Given task:
Quote the passage of the AROSATEC report summary below between "Although the supply" and "entire MRO chain.", inclusive.

Text block:
Final Report Summary - AROSATEC (Automated Repair and Overhaul System for Aero Turbine Engine Components)

The maintenance, repair and overhaul (MRO) of aero engine components consists of a chain of different processes, e.g. inspection, de-coating / coating, welding, milling and polishing. Today, most of these processes are carried out manually.

Although the supply industry is developing improved machining equipment to automate the individual process steps, the single repair processes remain separate and unconnected. For example, the data which are acquired during the incoming inspection are often put down on paper and are not available in electronic form for subsequent repair operations. Even though the single repair operations may be automated, therefore, this does not improve the overall process by promoting data flow and factory automation throughout the entire MRO chain.

The project AROSATEC had to aim at two objectives. Firstly, to improve existing repair methods, by integrating adaptive machining technology. The adaptive NC technologies should make use of the information provided by a data management system and compensate for the part-to-part variation of the complex components to be overhauled. Additionally, the part-to-part variation due to the manual treatment would be eliminated.

Data rows:
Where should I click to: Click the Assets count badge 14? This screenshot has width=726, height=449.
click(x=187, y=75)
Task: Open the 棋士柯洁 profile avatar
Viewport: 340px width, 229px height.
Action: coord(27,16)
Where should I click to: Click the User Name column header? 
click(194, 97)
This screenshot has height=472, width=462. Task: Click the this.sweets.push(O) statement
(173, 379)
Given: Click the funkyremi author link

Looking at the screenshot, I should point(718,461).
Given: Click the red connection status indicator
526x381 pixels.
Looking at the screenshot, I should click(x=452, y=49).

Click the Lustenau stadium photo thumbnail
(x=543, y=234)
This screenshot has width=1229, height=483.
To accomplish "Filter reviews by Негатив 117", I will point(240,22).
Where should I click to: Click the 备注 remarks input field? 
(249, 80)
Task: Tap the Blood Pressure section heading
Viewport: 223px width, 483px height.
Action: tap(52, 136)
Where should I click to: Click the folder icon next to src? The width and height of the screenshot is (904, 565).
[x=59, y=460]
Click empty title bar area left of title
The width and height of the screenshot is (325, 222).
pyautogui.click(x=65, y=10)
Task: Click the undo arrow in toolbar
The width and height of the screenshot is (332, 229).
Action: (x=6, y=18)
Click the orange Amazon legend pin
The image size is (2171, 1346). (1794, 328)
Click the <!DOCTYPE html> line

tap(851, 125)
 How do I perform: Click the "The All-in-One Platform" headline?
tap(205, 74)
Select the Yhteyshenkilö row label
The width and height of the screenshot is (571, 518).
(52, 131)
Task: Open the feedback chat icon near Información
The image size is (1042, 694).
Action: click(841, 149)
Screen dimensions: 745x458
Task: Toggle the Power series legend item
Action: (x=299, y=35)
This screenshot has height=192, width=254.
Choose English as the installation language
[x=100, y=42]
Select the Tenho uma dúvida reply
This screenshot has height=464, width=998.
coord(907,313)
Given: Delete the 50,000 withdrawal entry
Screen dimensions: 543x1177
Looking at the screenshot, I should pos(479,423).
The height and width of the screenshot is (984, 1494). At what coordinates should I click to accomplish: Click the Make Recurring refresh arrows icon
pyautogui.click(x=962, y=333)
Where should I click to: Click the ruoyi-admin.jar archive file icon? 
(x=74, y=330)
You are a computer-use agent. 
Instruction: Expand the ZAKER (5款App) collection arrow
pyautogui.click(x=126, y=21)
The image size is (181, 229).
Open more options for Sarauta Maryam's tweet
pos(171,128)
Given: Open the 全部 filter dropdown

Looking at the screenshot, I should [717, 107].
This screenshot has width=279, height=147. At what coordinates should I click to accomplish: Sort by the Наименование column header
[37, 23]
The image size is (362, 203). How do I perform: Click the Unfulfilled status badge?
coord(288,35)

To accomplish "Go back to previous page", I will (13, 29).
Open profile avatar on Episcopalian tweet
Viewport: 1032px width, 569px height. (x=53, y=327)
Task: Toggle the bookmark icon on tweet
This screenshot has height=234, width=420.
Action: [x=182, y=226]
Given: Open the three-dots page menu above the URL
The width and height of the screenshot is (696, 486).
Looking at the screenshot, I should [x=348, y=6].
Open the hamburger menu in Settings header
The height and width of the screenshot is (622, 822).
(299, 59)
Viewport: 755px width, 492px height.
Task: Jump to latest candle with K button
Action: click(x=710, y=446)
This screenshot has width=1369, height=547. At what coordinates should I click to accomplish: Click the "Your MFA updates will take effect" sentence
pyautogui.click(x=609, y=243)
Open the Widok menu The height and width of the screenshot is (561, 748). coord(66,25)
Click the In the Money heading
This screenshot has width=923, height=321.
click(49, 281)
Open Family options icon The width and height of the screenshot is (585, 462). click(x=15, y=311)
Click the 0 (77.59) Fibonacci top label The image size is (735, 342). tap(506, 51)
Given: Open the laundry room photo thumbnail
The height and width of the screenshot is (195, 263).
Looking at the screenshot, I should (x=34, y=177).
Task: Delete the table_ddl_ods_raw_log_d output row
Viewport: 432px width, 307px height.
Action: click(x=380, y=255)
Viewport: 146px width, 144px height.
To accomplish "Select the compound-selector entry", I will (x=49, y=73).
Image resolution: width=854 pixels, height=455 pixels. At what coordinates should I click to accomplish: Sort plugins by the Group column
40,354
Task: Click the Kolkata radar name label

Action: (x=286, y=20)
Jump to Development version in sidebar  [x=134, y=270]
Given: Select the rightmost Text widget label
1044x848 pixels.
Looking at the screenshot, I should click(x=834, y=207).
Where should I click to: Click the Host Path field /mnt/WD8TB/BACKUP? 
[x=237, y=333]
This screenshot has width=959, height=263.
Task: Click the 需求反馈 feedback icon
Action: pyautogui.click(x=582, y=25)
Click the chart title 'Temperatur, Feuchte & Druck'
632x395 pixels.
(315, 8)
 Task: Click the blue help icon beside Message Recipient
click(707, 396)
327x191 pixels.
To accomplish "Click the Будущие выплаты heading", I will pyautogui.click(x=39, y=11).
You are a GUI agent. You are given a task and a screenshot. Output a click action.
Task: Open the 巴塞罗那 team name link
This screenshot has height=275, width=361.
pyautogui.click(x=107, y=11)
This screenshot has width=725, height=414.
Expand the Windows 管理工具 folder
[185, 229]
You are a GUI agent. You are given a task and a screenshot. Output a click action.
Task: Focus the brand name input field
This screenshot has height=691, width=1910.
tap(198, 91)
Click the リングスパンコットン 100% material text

Result of the exercise:
Although the supply industry is developing improved machining equipment to automate the individual process steps, the single repair processes remain separate and unconnected. For example, the data which are acquired during the incoming inspection are often put down on paper and are not available in electronic form for subsequent repair operations. Even though the single repair operations may be automated, therefore, this does not improve the overall process by promoting data flow and factory automation throughout the entire MRO chain.